Getting TypeError mismatch for CPU and GPU despite having pushed model and data to GPU

seankala · March 9, 2020, 12:57am

Hello. I’m trying to run my model with some data and am getting the following error:

TypeError: expected Variable[CPUType] (got torch.cuda.FloatTensor)

I’ve checked some of the answers here and it seemed that I hadn’t pushed my model onto the device yet.

However, I checked the code and I have in fact done that, and I even explicitly pushed it onto the device in the Python Debugger interactive shell and am still getting the same error.

The code is as following:


### Module: main.py
def main():
    config = get_args()
    dataset = Data(config)
    model = GCN(config, dataset.num_features, dataset.num_classes)
    trainer = Trainer(config, model, dataset)

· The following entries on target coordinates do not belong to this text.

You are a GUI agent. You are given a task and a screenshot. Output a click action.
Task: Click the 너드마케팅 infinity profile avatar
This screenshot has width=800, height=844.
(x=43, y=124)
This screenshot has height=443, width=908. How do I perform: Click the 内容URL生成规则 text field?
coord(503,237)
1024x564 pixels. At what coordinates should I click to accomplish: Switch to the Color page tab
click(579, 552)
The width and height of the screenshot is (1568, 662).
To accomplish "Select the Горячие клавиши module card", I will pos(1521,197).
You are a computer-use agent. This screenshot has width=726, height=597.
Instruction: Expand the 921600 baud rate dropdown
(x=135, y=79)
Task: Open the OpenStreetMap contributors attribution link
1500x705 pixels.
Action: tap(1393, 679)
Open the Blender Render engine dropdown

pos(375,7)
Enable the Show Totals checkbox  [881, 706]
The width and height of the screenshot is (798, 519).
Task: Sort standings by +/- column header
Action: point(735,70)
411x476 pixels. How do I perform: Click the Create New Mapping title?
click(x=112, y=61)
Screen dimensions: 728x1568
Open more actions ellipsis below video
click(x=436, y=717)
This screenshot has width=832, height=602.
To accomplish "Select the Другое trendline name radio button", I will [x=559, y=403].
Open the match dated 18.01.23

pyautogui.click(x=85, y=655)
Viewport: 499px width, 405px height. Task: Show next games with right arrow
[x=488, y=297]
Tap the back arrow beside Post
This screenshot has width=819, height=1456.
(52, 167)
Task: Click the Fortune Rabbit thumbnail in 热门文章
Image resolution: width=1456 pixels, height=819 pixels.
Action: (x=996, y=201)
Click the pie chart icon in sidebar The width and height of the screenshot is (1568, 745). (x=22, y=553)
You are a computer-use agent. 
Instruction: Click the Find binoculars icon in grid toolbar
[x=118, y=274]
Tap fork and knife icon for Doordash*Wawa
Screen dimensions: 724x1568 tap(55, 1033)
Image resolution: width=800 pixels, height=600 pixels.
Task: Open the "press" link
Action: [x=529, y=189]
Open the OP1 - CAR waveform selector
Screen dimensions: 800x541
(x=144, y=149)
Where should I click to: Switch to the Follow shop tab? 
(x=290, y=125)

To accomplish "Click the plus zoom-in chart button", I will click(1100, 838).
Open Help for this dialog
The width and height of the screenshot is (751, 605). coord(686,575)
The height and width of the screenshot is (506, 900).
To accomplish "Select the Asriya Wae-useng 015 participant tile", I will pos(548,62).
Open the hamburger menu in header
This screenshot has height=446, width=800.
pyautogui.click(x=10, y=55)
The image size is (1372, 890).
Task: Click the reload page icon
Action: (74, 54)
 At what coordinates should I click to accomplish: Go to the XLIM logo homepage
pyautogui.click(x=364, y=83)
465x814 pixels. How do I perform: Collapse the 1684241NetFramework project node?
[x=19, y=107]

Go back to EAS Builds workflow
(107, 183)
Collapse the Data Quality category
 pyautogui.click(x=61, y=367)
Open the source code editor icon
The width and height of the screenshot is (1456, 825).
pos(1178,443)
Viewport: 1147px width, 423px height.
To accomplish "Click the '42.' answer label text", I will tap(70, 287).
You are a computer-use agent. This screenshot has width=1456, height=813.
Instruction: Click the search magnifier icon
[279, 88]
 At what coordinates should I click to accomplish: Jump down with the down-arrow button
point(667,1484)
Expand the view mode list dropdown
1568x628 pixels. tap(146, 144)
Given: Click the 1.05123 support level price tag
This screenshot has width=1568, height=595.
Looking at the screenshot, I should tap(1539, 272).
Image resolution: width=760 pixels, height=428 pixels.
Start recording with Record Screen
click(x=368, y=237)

    if torch.cuda.is_available():
        model = model.to('cuda') # I've double checked that torch.cuda.is_available() returns True.

    trainer.train()


### Module solver.py
class Trainer():
    def __init__(self, config, model, dataset):
        self.config = config
        self.num_epochs = self.config.num_epochs
        self.model = model
        self.dataset = dataset

        self.features = self.dataset.features
        self.adj_hat = self.dataset.adj_hat

    def train(self):
        self.model.train()

        optimizer = get_optimizer(self.config, self.model)
        loss_train = nn.NLLLoss()

        for epoch in range(self.num_epochs):
            optimizer.zero_grad()
            output = self.model(self.features, self.adj_hat)


### Module: models.py
class GraphConv(nn.Module):
    def __init__(self, in_features, out_features):
        super().__init__()
        self.weight_mat = nn.Linear(in_features=in_features, out_features=out_features)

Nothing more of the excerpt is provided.